In modern JavaScript it's not an idiomatic implimentation. But it's an improvement on the original version with the aliasing issue.

But there's another advantage to this code that I haven't explictily mentioned: performance. removeNonexistant doesn't allocate intermediate values anymore, meaning we do O(1) allocations instead of O(n). In Zig this is a big deal. The original author's implimentation was doubtless inspired by the functional language approach: it closely matches an accumulator/reduce pattern, and doubtless the intention was that all of these functions would create new values in order to avoid mutating. This type of code is very common in functional languages. Most functions implicitly return copies, and in many of these languages arrays are not mutable at all.

Even in JavaScript, the functional-programming-approach is more idiomatic, I would argue. But since JavaScript's arrays are pass-by-reference, and the language doesn't have a type-system-level way to prevent mutations, JavaScript programmers frequently using libraries like Immer for immutability, or Lodash for point-free transformations. But sooner or later the limitations of these libraries are reached, and you need to reason about what code is allowed to mutate and when objects are allowed to be read, and ownership is the best way of doing that.
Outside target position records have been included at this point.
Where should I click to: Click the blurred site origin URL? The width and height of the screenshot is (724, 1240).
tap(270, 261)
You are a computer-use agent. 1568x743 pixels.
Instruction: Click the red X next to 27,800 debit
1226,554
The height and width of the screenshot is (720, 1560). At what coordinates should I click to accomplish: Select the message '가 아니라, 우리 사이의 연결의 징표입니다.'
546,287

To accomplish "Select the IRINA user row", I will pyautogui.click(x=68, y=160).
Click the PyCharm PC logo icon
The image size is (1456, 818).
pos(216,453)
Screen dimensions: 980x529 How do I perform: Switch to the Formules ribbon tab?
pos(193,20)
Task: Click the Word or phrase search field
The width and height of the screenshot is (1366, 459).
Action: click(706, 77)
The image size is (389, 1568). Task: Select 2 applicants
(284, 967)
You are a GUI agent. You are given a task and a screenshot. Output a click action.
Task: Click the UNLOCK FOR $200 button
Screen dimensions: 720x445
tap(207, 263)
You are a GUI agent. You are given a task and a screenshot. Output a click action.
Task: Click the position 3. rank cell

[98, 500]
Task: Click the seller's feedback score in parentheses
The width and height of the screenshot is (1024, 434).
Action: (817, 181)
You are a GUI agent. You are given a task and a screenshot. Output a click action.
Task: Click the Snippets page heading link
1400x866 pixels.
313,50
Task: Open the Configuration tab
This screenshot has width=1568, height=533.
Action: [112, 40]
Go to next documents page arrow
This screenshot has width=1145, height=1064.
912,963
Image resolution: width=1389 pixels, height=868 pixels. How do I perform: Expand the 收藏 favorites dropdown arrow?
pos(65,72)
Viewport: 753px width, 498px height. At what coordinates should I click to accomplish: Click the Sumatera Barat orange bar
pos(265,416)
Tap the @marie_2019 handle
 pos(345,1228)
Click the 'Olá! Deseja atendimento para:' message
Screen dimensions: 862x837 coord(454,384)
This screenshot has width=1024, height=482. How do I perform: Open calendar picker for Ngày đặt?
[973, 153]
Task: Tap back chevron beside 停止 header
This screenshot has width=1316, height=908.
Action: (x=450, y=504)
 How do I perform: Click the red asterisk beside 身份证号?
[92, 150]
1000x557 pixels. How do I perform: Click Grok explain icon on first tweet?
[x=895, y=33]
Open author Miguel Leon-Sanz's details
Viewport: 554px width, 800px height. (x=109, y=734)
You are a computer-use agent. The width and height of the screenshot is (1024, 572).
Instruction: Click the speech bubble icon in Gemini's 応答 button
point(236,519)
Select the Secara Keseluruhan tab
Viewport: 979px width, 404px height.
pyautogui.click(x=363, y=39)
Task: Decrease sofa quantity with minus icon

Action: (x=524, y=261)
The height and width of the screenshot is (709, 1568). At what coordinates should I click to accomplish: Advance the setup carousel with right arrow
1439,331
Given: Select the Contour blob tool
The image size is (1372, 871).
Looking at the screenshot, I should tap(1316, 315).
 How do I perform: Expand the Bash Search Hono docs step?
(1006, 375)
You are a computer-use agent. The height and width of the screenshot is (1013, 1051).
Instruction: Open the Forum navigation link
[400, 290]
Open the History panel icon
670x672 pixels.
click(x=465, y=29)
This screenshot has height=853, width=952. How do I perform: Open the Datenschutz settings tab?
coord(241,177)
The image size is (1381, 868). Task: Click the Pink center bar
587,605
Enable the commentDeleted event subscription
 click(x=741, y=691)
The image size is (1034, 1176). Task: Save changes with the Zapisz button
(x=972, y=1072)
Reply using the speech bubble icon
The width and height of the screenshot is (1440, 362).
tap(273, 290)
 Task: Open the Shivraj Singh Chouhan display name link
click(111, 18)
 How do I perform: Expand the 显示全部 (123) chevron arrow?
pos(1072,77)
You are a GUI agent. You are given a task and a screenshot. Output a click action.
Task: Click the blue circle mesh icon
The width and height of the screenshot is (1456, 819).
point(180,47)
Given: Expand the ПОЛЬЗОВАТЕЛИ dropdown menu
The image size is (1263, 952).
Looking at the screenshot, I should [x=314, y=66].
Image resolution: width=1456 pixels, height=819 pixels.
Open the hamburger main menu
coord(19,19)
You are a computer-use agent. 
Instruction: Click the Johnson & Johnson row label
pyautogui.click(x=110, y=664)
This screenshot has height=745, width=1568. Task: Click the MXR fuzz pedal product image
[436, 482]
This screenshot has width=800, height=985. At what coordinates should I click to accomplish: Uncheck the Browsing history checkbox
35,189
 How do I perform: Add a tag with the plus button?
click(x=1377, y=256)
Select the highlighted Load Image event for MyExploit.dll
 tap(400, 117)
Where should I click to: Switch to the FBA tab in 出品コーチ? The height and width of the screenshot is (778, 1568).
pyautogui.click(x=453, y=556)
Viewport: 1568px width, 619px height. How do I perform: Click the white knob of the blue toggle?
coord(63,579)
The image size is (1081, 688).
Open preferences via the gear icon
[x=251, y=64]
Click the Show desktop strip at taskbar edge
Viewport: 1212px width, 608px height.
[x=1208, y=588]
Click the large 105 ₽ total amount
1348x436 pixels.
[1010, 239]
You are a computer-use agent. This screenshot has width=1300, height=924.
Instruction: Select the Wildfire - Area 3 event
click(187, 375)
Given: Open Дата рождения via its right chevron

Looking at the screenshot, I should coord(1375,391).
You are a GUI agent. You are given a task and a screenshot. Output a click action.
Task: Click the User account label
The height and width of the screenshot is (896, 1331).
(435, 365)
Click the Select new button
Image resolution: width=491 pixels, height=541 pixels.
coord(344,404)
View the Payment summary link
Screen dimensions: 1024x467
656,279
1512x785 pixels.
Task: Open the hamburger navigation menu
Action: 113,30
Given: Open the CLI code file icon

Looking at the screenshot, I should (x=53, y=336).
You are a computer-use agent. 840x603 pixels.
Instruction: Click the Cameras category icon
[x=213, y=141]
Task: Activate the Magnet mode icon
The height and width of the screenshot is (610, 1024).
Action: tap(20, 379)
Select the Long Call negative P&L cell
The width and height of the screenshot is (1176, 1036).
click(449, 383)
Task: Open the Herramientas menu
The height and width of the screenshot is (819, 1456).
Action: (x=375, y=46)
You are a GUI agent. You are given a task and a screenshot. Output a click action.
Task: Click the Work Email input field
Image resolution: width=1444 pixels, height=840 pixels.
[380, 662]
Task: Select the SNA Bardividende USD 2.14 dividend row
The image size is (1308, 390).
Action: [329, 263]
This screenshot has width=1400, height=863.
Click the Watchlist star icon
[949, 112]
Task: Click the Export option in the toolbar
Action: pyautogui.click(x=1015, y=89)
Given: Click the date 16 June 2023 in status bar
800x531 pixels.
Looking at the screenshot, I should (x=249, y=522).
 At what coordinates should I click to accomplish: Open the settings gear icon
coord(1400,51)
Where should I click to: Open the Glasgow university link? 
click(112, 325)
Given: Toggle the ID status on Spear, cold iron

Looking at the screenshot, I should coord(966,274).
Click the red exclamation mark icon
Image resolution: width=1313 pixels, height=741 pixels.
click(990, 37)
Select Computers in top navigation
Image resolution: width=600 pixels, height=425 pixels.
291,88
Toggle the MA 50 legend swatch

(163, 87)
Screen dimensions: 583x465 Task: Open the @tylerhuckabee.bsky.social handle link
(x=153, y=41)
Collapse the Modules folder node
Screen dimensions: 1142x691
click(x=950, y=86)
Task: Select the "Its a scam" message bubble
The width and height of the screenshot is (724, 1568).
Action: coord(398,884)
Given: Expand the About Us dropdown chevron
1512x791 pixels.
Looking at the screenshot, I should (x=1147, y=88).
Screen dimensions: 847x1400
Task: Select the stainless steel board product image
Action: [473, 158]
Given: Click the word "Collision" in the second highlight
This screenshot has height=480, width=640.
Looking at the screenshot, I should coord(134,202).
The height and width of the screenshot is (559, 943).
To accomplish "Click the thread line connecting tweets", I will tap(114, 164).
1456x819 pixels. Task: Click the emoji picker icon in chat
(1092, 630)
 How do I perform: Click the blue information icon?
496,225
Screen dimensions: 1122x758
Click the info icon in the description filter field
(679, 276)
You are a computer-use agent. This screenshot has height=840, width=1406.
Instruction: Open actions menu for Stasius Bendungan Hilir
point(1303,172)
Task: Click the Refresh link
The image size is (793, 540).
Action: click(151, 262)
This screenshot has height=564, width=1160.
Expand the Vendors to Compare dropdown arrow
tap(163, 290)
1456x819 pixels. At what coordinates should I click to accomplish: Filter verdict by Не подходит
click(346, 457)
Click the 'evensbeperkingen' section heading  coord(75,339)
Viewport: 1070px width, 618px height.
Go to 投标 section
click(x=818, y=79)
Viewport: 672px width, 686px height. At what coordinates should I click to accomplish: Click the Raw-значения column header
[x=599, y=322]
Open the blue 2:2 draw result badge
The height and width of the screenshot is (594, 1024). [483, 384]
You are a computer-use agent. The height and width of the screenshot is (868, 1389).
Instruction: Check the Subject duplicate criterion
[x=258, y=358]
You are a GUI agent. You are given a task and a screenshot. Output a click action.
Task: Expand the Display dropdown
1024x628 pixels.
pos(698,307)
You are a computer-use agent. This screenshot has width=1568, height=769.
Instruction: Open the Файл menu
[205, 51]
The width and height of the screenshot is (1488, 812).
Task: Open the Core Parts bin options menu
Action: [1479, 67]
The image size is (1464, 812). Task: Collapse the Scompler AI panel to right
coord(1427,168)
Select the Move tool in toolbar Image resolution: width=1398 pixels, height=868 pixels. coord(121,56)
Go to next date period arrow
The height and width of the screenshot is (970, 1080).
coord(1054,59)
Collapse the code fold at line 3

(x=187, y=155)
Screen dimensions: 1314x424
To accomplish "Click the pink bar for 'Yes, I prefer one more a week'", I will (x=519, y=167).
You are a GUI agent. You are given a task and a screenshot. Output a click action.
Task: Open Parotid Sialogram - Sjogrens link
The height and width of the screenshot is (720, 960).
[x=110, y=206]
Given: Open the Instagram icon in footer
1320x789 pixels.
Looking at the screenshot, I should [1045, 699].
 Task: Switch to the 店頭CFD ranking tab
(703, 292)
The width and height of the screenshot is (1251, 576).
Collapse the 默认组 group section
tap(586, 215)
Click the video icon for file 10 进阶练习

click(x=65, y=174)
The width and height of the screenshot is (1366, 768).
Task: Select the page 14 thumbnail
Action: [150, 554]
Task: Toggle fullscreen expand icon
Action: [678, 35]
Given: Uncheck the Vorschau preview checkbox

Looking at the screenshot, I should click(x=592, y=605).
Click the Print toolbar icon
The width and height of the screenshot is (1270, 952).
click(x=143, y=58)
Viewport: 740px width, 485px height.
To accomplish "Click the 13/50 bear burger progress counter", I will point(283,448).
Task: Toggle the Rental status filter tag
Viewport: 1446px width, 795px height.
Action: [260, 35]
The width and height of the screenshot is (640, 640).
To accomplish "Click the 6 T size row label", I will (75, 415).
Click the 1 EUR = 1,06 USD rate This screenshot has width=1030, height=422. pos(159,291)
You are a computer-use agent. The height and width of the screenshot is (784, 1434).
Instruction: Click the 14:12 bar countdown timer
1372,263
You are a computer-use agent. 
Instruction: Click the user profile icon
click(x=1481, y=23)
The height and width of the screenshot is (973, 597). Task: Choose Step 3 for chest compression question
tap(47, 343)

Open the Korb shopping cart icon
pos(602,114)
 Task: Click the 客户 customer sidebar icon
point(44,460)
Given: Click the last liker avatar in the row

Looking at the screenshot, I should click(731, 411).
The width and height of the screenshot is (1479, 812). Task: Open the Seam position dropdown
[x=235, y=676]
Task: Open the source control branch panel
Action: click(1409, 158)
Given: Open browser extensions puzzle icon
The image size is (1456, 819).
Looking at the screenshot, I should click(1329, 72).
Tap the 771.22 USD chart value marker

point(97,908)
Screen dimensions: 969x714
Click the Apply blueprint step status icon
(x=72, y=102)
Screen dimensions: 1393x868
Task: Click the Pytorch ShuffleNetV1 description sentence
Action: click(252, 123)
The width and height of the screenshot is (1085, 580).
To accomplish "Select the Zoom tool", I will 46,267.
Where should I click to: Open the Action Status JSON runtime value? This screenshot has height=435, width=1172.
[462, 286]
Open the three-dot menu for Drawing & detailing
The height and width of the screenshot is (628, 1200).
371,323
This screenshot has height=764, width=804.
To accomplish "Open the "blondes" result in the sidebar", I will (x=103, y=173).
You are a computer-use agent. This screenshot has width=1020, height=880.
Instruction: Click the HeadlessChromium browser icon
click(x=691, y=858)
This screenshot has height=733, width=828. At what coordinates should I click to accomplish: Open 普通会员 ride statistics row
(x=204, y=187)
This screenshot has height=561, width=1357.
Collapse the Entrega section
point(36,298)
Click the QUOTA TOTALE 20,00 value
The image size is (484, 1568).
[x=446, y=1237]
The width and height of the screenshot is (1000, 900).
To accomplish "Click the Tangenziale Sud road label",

We quite literally talk about what React component "owns" a particular peice of state. It's really quite a similar problem to manual memory managment in Zig.

Post Script

It's a little bit of a peculiar choice by the original author to use ArrayList as the set datastructure. Zig has a BitSet, backed by a single integer, which is appropraite if you can constrain your values between 0 and say 128. ArrayList could be the right choice if you have a wide range of values but know that you never have more than a dozen or so at a given time. If you have an unbounded number of values, Zig's HashMap can function as a HashSet by simply not using the value field.